A mobilização inclui a chegada de 250 novos servidores, investimento de R$ 25 milhões em inteligência artificial e mudanças na ordem de análise dos produtos.

Protagonista na pandemia da Covid-19, quando se tornou alvo do ex-presidente Jair Bolsonaro (PL) por aprovar o registro de vacinas, a Anvisa regula mais de 20% do PIB (Produto Interno Bruto) por meio de temas como medicamentos, vacinas, dispositivos médicos, agrotóxicos, alimentos e cigarros. Ainda fiscaliza aeroportos, portos e fronteiras.

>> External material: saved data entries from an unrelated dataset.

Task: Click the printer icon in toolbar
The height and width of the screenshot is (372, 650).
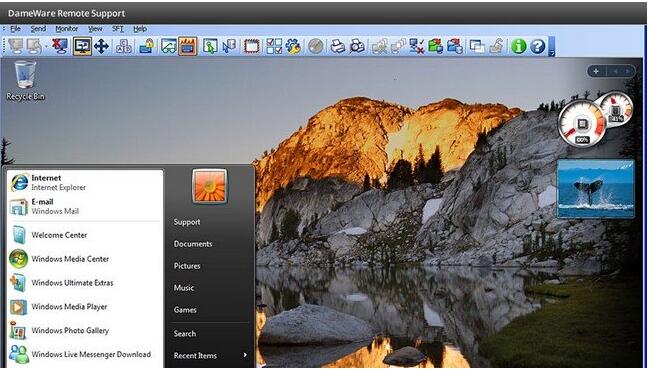Action: 338,46
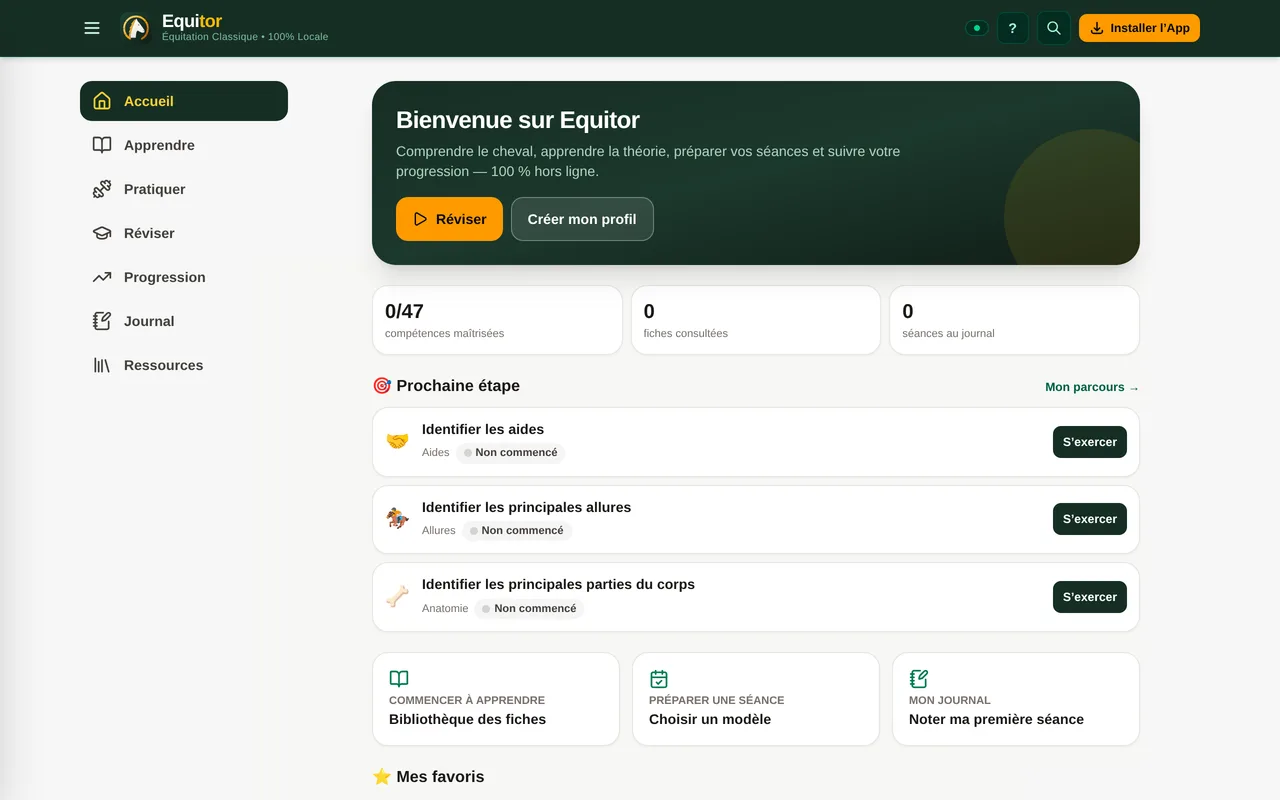Open Réviser graduation cap icon
This screenshot has width=1280, height=800.
pos(102,233)
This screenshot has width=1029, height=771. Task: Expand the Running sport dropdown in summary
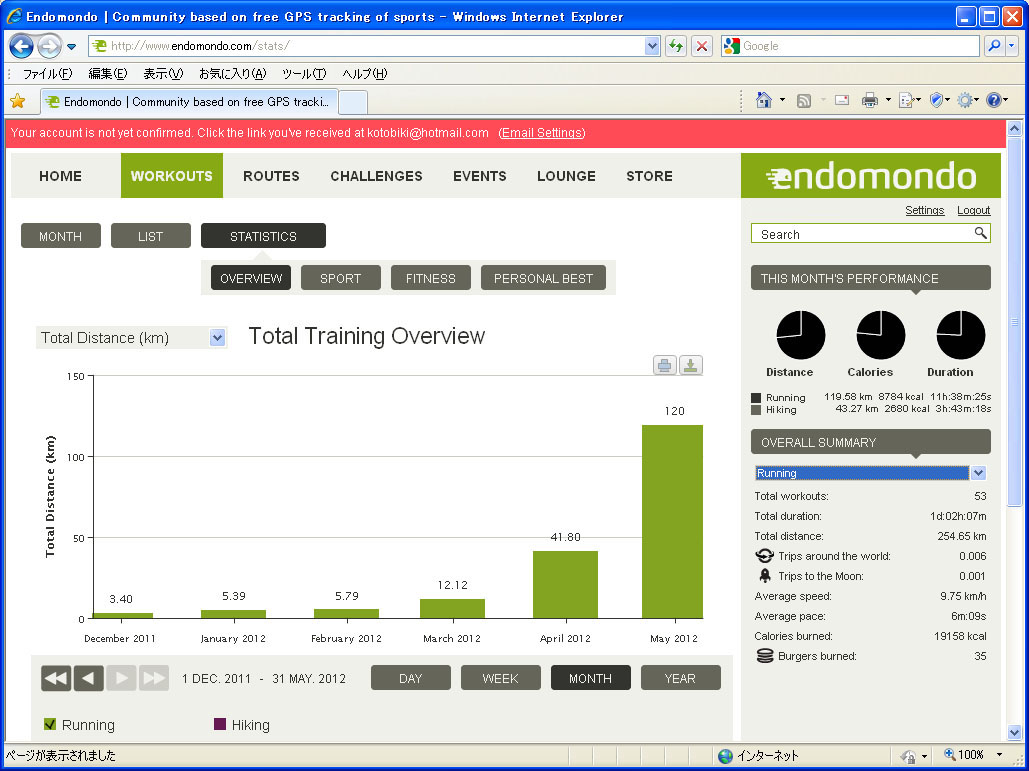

O impacto na economia e sobre a rotina da população mobiliza congressistas, governo e a indústria pela indicação dos cinco diretores da agência. Em 2026, a Anvisa ainda deve apresentar uma resolução sobre o cultivo de Cannabis no Brasil com fins de pesquisa e produção de medicamentos. O STJ (Superior Tribunal de Justiça) determinou que a medida deve ser aprovada até março.

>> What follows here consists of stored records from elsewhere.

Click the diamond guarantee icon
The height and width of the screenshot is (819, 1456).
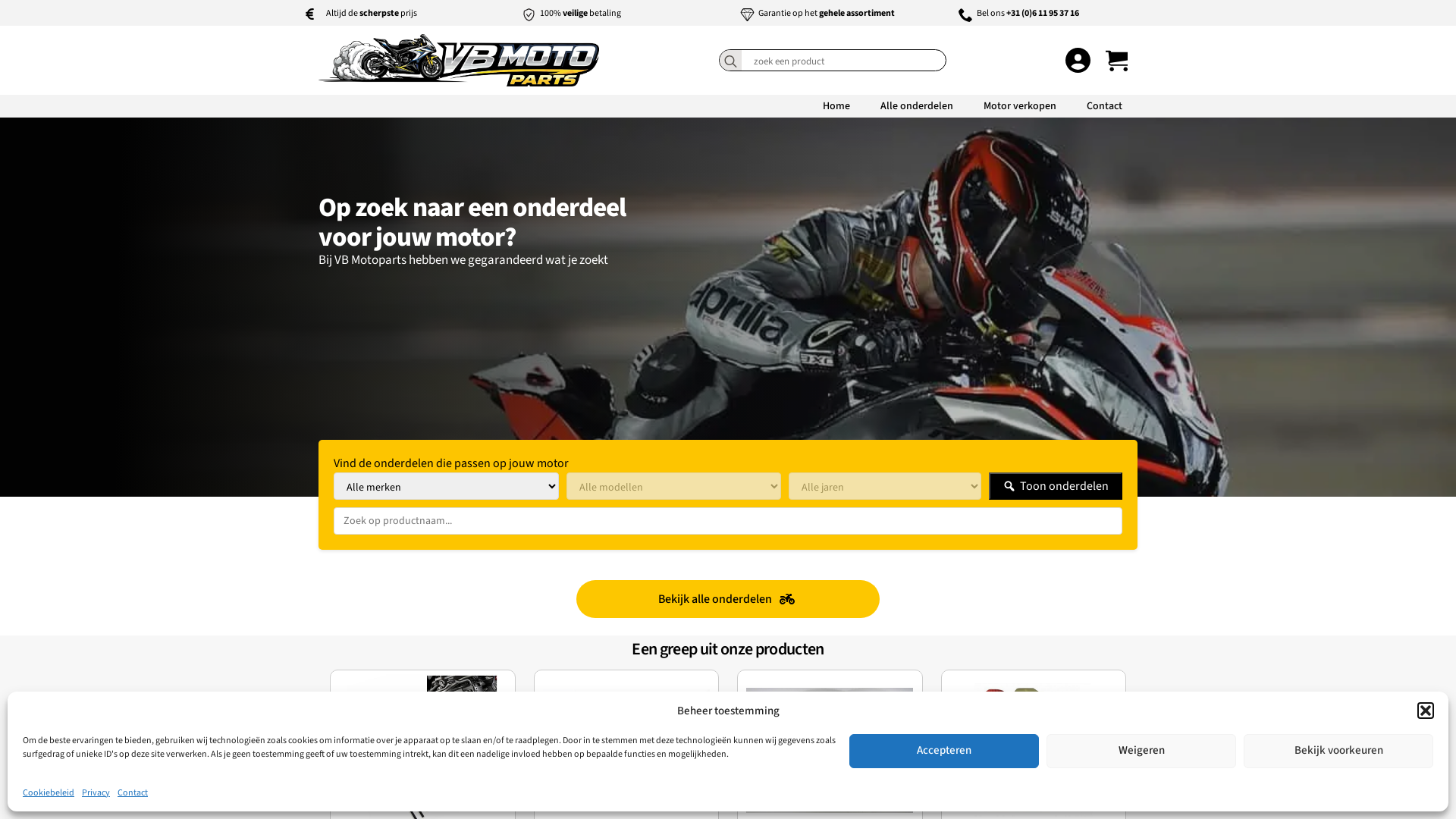747,14
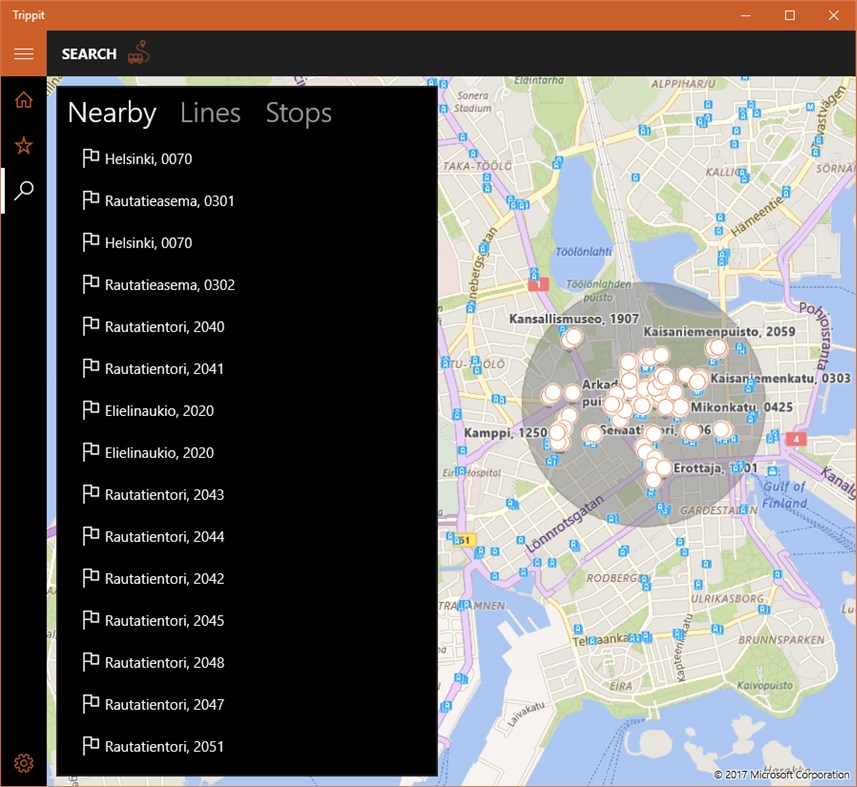Click the flag icon beside Helsinki, 0070
Viewport: 857px width, 787px height.
(89, 158)
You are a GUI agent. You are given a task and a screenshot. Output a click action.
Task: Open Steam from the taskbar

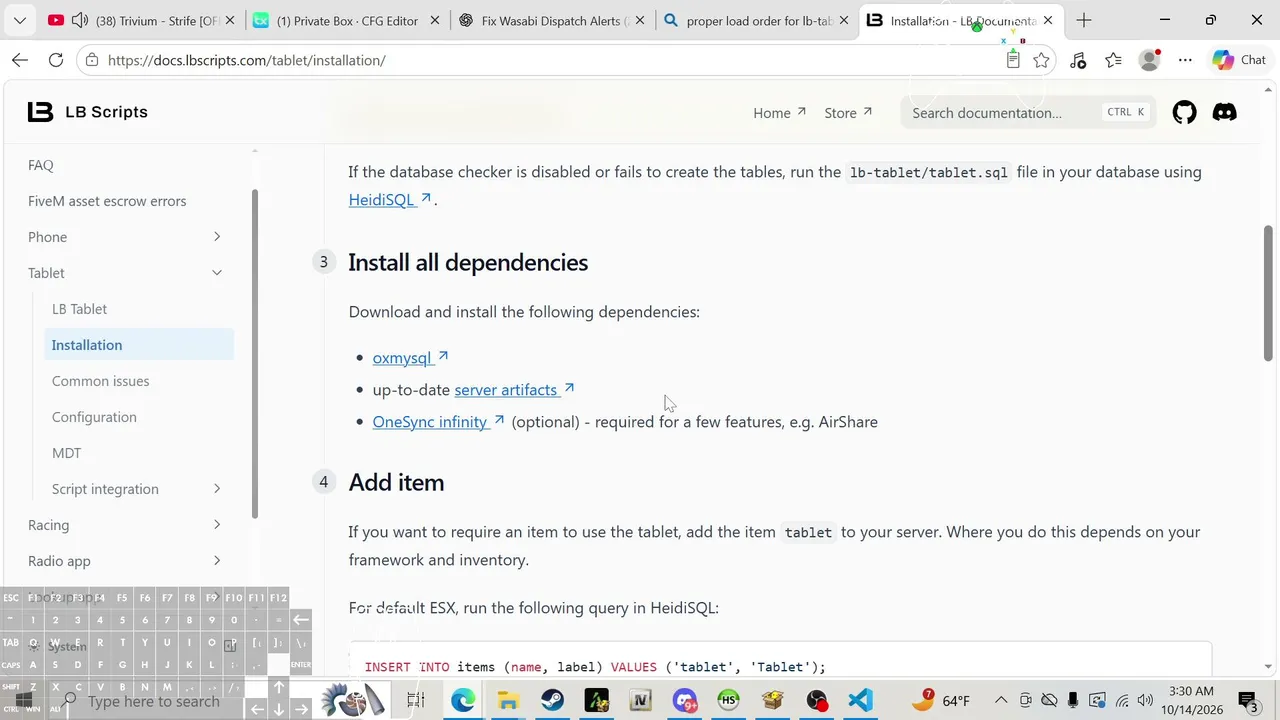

A chegada do novo presidente, junto de outros dois diretores, consolidou uma mudança de perfil do órgão regulador, antes composto por nomes indicados por Jair Bolsonaro e presidido, até o fim de 2024, pelo contra-almirante Antônio Barra Torres.

Integrantes da indústria avaliam que o órgão vinha se alinhando ao Ministério da Saúde mesmo antes da nomeação de Safatle. A nova postura tem provocado divergências. Um dos focos de tensão com parte das associações das farmacêuticas foi a decisão de passar à frente da fila de análise as canetas emagrecedoras contendo liraglutida e semaglutida, os mesmos ingredientes ativos de marcas como Saxenda e Ozempic.

A medida foi tomada dias antes da chegada de Safatle, sob o argumento da agência de que existe risco de desabastecimento das canetas e após pedido da gestão Alexandre Padilha (PT), que defendeu "reduzir a dependência tecnológica" e promover "soberania e autonomia nacional".

Parte do setor de medicamentos critica a quebra da ordem das análises e diz que a medida atrasa a avaliação de dezenas de outras terapias que aguardam o aval para comercialização, enquanto associações ligadas à indústria nacional elogiam a medida.

Safatle nega prejuízo às terapias estrangeiras com as decisões recentes da Anvisa.

"A gente gosta tanto da inovação local quanto estrangeira acontecendo. Se você tem uma terapia que está dando assistência para a população, é muito importante. Como é que você não vai priorizar algo assim? Tem que priorizar", disse.